A Regime for Flexibility

Keeping these non-functional requirements in mind can help guide the thinking of developers and architects in the initial planning stages of an application development project. Although there are no hard and fast rules for this type of process, the following questions can be viewed as guideposts or pointers in making your up-front design decisions:

  1. How easy is it to change the application’s business logic? Remember that the domain model will most likely continue to evolve throughout the life of the system. Because of this, you need to take into account when designing the application that the dependencies between objects should be reduced as much as possible (e.g., with the help of approaches like dependency injection), and similar features should be grouped within the same components to make testing easier.
  2. Are you locking yourself and your team into a specific data source? There is always a chance that the DBMS originally chosen will not remain in place for the life of the system; for example, MS SQL may be replaced with MySQL or a requirement might come up to fetch data from external web services or XML files. If your domain objects know how to read/write data from/to a specific database, a change will require a developer to update all of them in order to add another data source. To avoid this, a data access layer should separate the business model from data sources. You can use data mappers (such as EF or nHibernate) or adapters to populate entities.
  3. How is data presented to end users? In addition to human beings, end users can also include other tools that consume your system’s web services, so I’m referring to data presentation in general. Because the trend today is clearly in favor of building more web- and mobile-oriented applications that support various browsers and platforms, you should isolate presentation logic from the business model. It may make sense to use an intermediate service layer defining the system’s common operations, which is consumed by particular interface implementations. The MVC pattern is an example of a commonly used approach.
  4. How complicated is it for your team to create tests for new or existing components? Complexity usually results from spreading business logic across all tiers of the application as opposed to concentrating it in certain components of the system’s business logic. If the system implements complex workflows or if there are a lot of dependencies on data that are difficult to mock (and thus write unit tests for), then specialized integration testing tools may come in handy (BDD tools like Cucumber or Specflow could be a good fit).

In general, there is no doubt in our mind that the agile principle of “you aren’t gonna need it” (YAGNI) is valid. Keeping system design as simple as possible is a good idea, as is deferring design decisions until the time they actually need to be made.
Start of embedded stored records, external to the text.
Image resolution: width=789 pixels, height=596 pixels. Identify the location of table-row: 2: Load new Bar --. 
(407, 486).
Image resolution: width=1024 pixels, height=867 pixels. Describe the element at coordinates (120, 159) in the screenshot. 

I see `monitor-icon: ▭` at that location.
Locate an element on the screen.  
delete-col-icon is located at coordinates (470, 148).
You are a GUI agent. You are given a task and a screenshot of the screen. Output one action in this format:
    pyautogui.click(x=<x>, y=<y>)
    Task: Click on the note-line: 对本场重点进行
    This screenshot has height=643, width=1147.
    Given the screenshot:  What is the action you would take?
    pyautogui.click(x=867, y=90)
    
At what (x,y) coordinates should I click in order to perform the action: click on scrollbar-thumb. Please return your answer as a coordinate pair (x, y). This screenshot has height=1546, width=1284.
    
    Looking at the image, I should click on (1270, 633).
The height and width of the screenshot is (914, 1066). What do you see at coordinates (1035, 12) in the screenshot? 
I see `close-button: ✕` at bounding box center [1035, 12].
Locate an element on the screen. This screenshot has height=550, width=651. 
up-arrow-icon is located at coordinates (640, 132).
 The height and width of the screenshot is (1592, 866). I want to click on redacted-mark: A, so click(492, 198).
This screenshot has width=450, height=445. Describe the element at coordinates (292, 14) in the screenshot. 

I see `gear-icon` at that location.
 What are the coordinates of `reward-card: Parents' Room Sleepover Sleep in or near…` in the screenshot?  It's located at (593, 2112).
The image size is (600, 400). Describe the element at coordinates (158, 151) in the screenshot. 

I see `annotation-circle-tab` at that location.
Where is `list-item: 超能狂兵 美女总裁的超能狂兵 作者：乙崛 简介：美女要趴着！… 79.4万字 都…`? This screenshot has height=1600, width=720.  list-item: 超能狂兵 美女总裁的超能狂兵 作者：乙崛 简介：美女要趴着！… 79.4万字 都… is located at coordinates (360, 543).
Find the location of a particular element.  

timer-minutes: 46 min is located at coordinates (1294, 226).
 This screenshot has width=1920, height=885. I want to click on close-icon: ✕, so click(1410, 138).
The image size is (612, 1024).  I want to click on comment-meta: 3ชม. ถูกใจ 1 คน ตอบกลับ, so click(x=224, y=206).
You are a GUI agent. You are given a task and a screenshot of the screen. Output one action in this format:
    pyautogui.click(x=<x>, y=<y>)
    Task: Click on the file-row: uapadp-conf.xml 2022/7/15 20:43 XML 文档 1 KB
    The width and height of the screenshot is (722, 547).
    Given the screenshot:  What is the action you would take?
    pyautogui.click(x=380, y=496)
For example, XML parsing logic for fetching data should not be implemented until this requirement actually appears in the sprint backlog. And when it’s time to code it, the right architecture will allow you to simply add a connector for the new data source without needing to modify the application’s behavior.

A Matter of Balance

So, yes, you can (and should) do some architecture before starting development. And no, you should not attempt to predict all possible use cases. Rather, the objective of the design effort should be to build enough robustness into the system to reduce the complexity and costs of future changes required to keep the software valuable to customers with continually evolving needs. In other words, you need to have enough structure to be strong, yet remain agile—like a true yokozuna. (And you win extra points if you didn’t have to Google “yokozuna”).